__TASK TO CARRY OUT__:
Return each line of the records that contains the string "cell", reproducing every such line in full.

+++ DATA TO EXAMINE +++

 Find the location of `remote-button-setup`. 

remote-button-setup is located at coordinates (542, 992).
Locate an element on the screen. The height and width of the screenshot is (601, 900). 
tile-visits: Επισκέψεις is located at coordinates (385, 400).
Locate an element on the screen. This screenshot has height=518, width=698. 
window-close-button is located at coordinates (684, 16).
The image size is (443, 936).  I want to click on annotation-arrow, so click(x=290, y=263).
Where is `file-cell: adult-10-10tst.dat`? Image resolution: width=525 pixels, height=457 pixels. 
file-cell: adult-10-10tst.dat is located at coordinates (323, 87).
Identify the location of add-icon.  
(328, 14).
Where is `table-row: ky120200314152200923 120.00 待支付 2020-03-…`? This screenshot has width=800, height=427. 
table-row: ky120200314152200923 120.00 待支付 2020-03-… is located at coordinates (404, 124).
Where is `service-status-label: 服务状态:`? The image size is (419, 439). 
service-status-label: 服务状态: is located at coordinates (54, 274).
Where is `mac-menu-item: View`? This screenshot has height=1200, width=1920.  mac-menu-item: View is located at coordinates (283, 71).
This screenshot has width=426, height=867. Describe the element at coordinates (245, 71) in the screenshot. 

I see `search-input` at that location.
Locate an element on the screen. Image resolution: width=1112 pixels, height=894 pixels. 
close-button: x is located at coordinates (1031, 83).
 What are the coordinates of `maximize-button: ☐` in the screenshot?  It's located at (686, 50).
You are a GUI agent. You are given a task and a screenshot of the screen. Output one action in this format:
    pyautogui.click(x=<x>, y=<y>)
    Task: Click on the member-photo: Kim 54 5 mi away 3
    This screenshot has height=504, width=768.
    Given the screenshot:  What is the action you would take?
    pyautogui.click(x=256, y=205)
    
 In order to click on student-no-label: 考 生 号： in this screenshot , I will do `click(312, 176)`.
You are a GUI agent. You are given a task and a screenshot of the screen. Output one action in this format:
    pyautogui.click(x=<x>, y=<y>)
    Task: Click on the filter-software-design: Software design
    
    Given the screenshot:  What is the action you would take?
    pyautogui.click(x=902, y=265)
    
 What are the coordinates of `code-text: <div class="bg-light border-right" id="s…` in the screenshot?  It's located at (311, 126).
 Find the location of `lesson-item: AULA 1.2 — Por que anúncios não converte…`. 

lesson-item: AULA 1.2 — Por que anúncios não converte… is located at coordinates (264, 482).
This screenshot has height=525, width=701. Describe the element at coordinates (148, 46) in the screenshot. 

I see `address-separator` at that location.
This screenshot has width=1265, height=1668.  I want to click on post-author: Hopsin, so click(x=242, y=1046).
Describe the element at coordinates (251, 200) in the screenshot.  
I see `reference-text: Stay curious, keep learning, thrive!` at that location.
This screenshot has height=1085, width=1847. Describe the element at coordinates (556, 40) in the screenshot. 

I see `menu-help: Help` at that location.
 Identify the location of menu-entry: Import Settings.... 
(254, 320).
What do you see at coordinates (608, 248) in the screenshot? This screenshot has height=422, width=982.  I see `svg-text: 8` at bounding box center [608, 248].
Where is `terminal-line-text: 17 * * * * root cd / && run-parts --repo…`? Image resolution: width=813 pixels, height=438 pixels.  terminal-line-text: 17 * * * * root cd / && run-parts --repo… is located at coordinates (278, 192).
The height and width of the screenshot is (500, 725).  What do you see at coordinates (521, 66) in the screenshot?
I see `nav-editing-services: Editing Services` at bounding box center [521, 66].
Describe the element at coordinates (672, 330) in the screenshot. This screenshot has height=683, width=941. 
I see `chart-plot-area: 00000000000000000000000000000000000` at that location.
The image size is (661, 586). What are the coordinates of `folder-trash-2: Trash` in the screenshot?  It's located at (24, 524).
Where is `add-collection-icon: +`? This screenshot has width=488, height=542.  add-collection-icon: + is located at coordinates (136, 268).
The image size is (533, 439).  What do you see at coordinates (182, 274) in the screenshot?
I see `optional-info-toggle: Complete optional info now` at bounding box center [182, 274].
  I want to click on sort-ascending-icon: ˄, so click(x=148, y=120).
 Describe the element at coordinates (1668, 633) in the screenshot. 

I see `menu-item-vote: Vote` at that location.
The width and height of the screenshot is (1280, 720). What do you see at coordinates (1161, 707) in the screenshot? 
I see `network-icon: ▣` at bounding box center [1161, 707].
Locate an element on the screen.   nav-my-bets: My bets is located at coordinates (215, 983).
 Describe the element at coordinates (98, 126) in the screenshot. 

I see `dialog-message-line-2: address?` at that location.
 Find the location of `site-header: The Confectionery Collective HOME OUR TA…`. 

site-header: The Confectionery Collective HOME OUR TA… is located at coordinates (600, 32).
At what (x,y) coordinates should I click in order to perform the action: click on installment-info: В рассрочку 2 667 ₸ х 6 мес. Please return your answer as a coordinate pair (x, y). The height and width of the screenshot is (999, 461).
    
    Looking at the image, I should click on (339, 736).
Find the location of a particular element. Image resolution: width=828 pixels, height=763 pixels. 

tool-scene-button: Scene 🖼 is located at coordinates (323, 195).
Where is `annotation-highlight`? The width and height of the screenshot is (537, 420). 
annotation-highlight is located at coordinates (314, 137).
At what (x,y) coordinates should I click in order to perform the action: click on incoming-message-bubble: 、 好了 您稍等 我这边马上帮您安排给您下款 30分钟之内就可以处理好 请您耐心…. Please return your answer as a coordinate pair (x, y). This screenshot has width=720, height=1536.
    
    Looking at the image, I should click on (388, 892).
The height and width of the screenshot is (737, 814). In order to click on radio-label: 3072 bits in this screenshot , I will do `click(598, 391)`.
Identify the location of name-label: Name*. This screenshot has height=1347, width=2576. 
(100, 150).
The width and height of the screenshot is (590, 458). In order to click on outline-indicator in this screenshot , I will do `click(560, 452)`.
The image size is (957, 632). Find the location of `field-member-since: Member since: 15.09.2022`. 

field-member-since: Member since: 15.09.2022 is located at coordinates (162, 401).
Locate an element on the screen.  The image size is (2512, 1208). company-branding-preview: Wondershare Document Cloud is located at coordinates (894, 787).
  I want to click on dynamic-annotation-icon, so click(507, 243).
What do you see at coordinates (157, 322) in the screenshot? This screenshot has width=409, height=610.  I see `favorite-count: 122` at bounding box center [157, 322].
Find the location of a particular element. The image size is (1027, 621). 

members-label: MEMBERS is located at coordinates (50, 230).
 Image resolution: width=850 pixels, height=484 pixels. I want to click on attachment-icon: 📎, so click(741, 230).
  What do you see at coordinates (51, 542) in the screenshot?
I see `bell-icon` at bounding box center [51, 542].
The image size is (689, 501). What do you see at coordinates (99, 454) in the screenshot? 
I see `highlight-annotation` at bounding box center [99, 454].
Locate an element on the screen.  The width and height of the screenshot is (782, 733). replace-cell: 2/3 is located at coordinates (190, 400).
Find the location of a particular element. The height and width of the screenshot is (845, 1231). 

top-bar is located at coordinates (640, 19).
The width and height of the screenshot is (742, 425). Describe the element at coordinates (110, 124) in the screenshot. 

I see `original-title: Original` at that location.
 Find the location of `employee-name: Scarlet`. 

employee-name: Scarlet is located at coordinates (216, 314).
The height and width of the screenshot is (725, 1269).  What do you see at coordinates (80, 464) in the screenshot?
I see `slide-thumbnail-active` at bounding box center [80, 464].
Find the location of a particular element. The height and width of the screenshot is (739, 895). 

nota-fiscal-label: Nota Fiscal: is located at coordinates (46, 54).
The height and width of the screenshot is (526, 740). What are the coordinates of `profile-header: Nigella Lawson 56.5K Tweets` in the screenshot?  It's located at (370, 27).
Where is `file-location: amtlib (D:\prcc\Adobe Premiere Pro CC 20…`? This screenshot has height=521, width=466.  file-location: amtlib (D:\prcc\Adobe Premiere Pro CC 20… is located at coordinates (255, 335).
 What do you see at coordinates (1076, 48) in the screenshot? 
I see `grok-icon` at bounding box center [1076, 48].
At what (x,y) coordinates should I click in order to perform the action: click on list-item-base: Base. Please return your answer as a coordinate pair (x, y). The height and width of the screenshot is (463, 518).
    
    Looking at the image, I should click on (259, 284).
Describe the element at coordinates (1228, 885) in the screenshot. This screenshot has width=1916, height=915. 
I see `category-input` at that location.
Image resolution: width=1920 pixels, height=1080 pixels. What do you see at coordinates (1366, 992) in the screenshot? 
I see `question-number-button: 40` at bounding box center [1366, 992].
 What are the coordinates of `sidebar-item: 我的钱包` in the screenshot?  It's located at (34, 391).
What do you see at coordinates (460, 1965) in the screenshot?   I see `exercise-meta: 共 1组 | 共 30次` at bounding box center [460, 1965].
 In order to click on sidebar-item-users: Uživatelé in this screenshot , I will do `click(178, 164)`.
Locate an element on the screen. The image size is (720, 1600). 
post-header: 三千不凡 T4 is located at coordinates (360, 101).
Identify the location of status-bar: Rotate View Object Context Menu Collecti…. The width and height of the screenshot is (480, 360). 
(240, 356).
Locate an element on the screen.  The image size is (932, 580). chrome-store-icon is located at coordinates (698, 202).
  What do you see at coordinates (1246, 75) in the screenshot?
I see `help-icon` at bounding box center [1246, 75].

+++

__ANSWER TO THIS EXERCISE__:
Where is `file-cell: adult-10-10tst.dat`? Image resolution: width=525 pixels, height=457 pixels. 
file-cell: adult-10-10tst.dat is located at coordinates (323, 87).
Locate an element on the screen.  The width and height of the screenshot is (782, 733). replace-cell: 2/3 is located at coordinates (190, 400).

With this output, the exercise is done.